Least Squares and Marginal Log-Likelihood Model Predictive Control using Normalizing Flows
Eike Cramer

TL;DR
This paper introduces a novel stochastic process modeling approach using conditional normalizing flows for model predictive control, improving accuracy and stability over traditional methods in chemical reactor applications.
Contribution
It develops a new MPC framework employing normalizing flows to explicitly model stochastic dynamics and derives a marginal log-likelihood objective for enhanced stability and performance.
Findings
Normalizing flow MPC halves setpoint error compared to nominal control.
Chance constraints reduce constraint violations.

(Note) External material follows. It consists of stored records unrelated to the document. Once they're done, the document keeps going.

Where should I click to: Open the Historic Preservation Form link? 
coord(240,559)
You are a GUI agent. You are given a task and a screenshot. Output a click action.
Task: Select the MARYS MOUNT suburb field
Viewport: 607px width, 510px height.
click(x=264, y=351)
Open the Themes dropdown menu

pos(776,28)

MLL objective offers more stability with small scenario sets.
Abstract
Real-world (bio)chemical processes often exhibit stochastic dynamics with non-trivial correlations and state-dependent fluctuations. Model predictive control (MPC) often must consider these fluctuations to achieve reliable performance. However, most process models simply add stationary noise terms to a deterministic prediction. This work proposes using conditional normalizing flows as discrete-time models to learn stochastic dynamics. Normalizing flows learn the probability density function (PDF) of the states explicitly, given prior states and control inputs. In addition to standard least squares (LSQ) objectives, this work derives a marginal log-likelihood (MLL) objective based on the explicit PDF and Markov chain simulations. In a reactor study, the normalizing flow MPC reduces the setpoint error in open and closed-loop cases to half that of a nominal controller. Furthermore, the…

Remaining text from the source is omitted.